**Work to be completed:**
Stopping at the line that holds "[Ema Crypto] (36, 12)", repeat the lines below exactly, starting from the very first and including that final line.

**Records to process:**
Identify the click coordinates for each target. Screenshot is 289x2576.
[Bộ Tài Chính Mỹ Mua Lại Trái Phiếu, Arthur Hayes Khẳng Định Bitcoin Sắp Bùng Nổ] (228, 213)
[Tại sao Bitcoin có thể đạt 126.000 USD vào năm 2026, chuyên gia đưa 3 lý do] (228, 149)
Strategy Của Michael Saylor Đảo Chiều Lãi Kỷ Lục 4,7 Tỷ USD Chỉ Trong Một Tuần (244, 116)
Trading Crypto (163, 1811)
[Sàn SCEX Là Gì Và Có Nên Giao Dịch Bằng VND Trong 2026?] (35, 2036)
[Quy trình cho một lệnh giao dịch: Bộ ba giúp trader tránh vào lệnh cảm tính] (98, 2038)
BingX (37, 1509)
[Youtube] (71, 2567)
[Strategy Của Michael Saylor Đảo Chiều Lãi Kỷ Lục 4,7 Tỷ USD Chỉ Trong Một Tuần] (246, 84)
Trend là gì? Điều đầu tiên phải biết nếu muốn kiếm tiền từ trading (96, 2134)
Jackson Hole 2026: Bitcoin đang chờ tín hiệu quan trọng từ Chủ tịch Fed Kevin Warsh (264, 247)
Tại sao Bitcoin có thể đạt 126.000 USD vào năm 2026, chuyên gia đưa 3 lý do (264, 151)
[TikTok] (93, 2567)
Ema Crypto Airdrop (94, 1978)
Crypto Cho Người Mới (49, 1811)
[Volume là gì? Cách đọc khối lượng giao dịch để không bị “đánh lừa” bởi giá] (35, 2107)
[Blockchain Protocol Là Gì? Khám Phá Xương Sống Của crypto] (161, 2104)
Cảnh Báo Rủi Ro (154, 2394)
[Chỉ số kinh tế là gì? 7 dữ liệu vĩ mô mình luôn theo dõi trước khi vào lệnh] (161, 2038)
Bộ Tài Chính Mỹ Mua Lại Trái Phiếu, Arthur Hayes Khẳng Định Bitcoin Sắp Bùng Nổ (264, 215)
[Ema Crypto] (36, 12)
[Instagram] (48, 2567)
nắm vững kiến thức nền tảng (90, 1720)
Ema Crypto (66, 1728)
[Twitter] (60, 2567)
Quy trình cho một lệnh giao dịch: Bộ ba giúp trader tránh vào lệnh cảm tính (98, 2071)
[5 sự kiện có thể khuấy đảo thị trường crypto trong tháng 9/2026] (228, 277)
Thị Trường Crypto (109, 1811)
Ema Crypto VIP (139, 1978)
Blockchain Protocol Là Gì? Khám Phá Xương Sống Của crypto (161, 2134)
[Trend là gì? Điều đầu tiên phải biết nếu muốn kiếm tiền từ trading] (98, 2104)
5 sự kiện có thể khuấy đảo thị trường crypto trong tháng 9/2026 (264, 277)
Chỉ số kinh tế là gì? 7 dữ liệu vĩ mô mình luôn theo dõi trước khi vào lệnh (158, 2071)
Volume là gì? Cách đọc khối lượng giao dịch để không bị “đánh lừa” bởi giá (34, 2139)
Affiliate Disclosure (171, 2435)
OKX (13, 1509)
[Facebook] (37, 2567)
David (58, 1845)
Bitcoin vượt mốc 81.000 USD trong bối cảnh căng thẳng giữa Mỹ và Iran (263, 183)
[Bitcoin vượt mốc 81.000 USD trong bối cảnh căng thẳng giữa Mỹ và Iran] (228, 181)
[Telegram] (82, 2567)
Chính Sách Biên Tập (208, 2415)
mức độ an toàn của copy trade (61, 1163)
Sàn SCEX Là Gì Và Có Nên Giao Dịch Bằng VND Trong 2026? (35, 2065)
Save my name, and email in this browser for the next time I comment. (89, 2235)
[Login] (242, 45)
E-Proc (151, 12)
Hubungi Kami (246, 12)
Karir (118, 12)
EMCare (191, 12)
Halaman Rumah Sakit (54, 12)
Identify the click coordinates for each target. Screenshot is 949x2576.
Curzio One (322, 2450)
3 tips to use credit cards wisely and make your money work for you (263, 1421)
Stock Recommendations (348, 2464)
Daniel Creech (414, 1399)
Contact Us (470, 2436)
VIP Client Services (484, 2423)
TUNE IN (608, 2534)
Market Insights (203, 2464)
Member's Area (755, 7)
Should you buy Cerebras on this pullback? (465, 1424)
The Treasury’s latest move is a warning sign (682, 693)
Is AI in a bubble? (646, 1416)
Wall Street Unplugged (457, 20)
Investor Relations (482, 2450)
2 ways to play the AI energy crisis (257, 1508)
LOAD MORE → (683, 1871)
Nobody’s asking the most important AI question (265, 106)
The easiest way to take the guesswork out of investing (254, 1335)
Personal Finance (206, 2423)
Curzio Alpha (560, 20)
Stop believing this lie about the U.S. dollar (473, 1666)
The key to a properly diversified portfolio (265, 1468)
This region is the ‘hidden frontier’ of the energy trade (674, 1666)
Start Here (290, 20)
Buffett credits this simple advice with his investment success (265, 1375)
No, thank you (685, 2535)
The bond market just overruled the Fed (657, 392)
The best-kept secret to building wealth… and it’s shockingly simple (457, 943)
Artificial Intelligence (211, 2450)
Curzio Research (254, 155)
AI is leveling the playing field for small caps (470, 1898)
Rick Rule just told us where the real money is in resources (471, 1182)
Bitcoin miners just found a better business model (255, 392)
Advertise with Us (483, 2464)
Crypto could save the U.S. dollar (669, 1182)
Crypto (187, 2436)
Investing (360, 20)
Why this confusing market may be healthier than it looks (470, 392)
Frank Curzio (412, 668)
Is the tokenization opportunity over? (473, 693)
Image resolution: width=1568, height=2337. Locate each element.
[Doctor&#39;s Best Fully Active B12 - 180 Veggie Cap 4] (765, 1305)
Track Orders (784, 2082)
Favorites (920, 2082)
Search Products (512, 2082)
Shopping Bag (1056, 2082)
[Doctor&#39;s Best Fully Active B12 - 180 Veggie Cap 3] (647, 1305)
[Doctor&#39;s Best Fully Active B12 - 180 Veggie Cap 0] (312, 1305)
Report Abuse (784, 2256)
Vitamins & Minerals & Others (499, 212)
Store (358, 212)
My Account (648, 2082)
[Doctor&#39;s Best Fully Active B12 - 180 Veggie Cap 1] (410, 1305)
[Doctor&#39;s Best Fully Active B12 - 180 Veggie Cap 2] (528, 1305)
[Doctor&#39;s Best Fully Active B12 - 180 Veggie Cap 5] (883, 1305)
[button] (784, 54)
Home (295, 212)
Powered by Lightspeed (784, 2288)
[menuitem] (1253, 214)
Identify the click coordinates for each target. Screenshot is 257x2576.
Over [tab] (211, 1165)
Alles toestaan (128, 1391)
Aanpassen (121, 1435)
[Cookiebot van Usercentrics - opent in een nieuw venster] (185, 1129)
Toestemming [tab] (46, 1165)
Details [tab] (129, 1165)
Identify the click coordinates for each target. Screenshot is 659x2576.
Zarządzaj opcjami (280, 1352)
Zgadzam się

**Answer below:**
Identify the click coordinates for each target. Screenshot is 289x2576.
[Bộ Tài Chính Mỹ Mua Lại Trái Phiếu, Arthur Hayes Khẳng Định Bitcoin Sắp Bùng Nổ] (228, 213)
[Tại sao Bitcoin có thể đạt 126.000 USD vào năm 2026, chuyên gia đưa 3 lý do] (228, 149)
Strategy Của Michael Saylor Đảo Chiều Lãi Kỷ Lục 4,7 Tỷ USD Chỉ Trong Một Tuần (244, 116)
Trading Crypto (163, 1811)
[Sàn SCEX Là Gì Và Có Nên Giao Dịch Bằng VND Trong 2026?] (35, 2036)
[Quy trình cho một lệnh giao dịch: Bộ ba giúp trader tránh vào lệnh cảm tính] (98, 2038)
BingX (37, 1509)
[Youtube] (71, 2567)
[Strategy Của Michael Saylor Đảo Chiều Lãi Kỷ Lục 4,7 Tỷ USD Chỉ Trong Một Tuần] (246, 84)
Trend là gì? Điều đầu tiên phải biết nếu muốn kiếm tiền từ trading (96, 2134)
Jackson Hole 2026: Bitcoin đang chờ tín hiệu quan trọng từ Chủ tịch Fed Kevin Warsh (264, 247)
Tại sao Bitcoin có thể đạt 126.000 USD vào năm 2026, chuyên gia đưa 3 lý do (264, 151)
[TikTok] (93, 2567)
Ema Crypto Airdrop (94, 1978)
Crypto Cho Người Mới (49, 1811)
[Volume là gì? Cách đọc khối lượng giao dịch để không bị “đánh lừa” bởi giá] (35, 2107)
[Blockchain Protocol Là Gì? Khám Phá Xương Sống Của crypto] (161, 2104)
Cảnh Báo Rủi Ro (154, 2394)
[Chỉ số kinh tế là gì? 7 dữ liệu vĩ mô mình luôn theo dõi trước khi vào lệnh] (161, 2038)
Bộ Tài Chính Mỹ Mua Lại Trái Phiếu, Arthur Hayes Khẳng Định Bitcoin Sắp Bùng Nổ (264, 215)
[Ema Crypto] (36, 12)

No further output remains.